- Text extract
☆ ☆ ☆ ☆

Search

Cortex: horizontally scalable, highly available, multi-tenant, long term storage for Prometheus

GeekGuy
Dec 2, 2021
5 min read

Updated: Jun 24, 2022

What is Cortex?

Cortex is a CNCF sandbox project that seeks to provide long term storage and a global metrics view for metrics scraped using Prometheus. Prometheus has become the default monitoring applications and systems in a cloud-native world. For any real-world use case, Prometheus should be highly available which has it’s set of challenges. Once you run Prometheus in HA mode there are a bunch of issues such as data duplication, achieving single pane of glass for duplicate data, etc. To solve this problem Cortex was born.

Why do we need Cortex?

Make Prometheus High availability for monitoring & avoid Data De-duplication.
Global metrics view — This provides us with a central location where we can observe the metrics of our entire infrastructure.
Long term storage — Prometheus’s local storage is not meant as durable long term storage. Metrics sent to the cortex are stored in the configured storage service.

☆ ☆ ☆ ☆

- Given instruction
Carry on the article about Cortex and Prometheus storage, picking up right after its final sentence. The data that comes next can be left aside.

- Data extract
☆ ☆ ☆ ☆

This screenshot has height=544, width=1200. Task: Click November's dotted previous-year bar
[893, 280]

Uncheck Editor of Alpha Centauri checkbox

☆ ☆ ☆ ☆

- Exercise response
Optionally, Cortex also supports Object Stores for storing chunk — GCS, S3

Thanos vs Cortex — differences and similarities

Thanos and Cortex have very similar goals to aggregate metrics, store them in block storage and have a single pane of glass for all your metrics. Thus, it’s no surprise that both projects reuse a lot of Prometheus code. However, there are a few key differences that may help you decide to use one of them over the other.

Cortex	Thanos
Recent data stored in injestors (A Cortex Component)	Recent data stored in Prometheus
Use Prometheus write API to write data at the remote location	Use sidecar approach to write data to a remote location
HA is supprted	HA is supported
Single setup can be integrated with multiple Prometheus	Single setup can be associated with single Prometheus
Only Egress is required from cluster running Prometheus	Requires Ingress to cluster in which Prometheus is running for querying
Indexed chunks	Prom TSDB blocks

Cortex Installation

Cortex can be easily installed by using Helm package manager in Kubernetes. So, we will use the standard helm chart created by the Cortex team, but before we have to install consul inside the cluster as the data store.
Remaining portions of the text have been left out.